(Input begins)

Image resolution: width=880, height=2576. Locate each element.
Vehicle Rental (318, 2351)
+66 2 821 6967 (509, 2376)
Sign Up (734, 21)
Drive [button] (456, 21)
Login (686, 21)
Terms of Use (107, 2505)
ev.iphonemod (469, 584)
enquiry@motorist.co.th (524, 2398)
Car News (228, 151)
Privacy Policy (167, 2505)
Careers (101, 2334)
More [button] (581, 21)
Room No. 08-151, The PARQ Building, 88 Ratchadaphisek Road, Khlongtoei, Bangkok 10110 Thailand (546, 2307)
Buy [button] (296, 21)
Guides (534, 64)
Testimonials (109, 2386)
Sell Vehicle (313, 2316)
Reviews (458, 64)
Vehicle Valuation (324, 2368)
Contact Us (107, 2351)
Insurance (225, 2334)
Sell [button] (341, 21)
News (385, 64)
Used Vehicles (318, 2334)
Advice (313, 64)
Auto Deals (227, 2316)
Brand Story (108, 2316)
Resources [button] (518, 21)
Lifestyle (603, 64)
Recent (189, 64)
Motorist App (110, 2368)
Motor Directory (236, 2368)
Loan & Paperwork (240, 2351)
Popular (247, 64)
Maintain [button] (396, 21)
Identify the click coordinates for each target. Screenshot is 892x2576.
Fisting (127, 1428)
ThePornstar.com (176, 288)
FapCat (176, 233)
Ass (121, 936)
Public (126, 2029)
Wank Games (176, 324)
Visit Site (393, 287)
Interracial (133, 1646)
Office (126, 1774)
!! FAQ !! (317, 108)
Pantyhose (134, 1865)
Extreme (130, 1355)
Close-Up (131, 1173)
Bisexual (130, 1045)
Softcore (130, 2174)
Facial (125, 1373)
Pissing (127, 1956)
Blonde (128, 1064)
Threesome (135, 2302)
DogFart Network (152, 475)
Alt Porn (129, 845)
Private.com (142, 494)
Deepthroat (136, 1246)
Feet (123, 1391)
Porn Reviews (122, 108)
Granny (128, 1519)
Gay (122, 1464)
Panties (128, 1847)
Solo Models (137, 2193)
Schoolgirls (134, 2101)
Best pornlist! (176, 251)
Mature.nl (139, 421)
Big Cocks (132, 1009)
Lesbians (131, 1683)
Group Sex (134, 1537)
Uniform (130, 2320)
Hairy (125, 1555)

(Input ends)

_Task to carry out:_
Quote the records above from their first line through the line containing "Advice (313, 64)", both ends included.

_Solution for this exercise:_
Image resolution: width=880, height=2576. Locate each element.
Vehicle Rental (318, 2351)
+66 2 821 6967 (509, 2376)
Sign Up (734, 21)
Drive [button] (456, 21)
Login (686, 21)
Terms of Use (107, 2505)
ev.iphonemod (469, 584)
enquiry@motorist.co.th (524, 2398)
Car News (228, 151)
Privacy Policy (167, 2505)
Careers (101, 2334)
More [button] (581, 21)
Room No. 08-151, The PARQ Building, 88 Ratchadaphisek Road, Khlongtoei, Bangkok 10110 Thailand (546, 2307)
Buy [button] (296, 21)
Guides (534, 64)
Testimonials (109, 2386)
Sell Vehicle (313, 2316)
Reviews (458, 64)
Vehicle Valuation (324, 2368)
Contact Us (107, 2351)
Insurance (225, 2334)
Sell [button] (341, 21)
News (385, 64)
Used Vehicles (318, 2334)
Advice (313, 64)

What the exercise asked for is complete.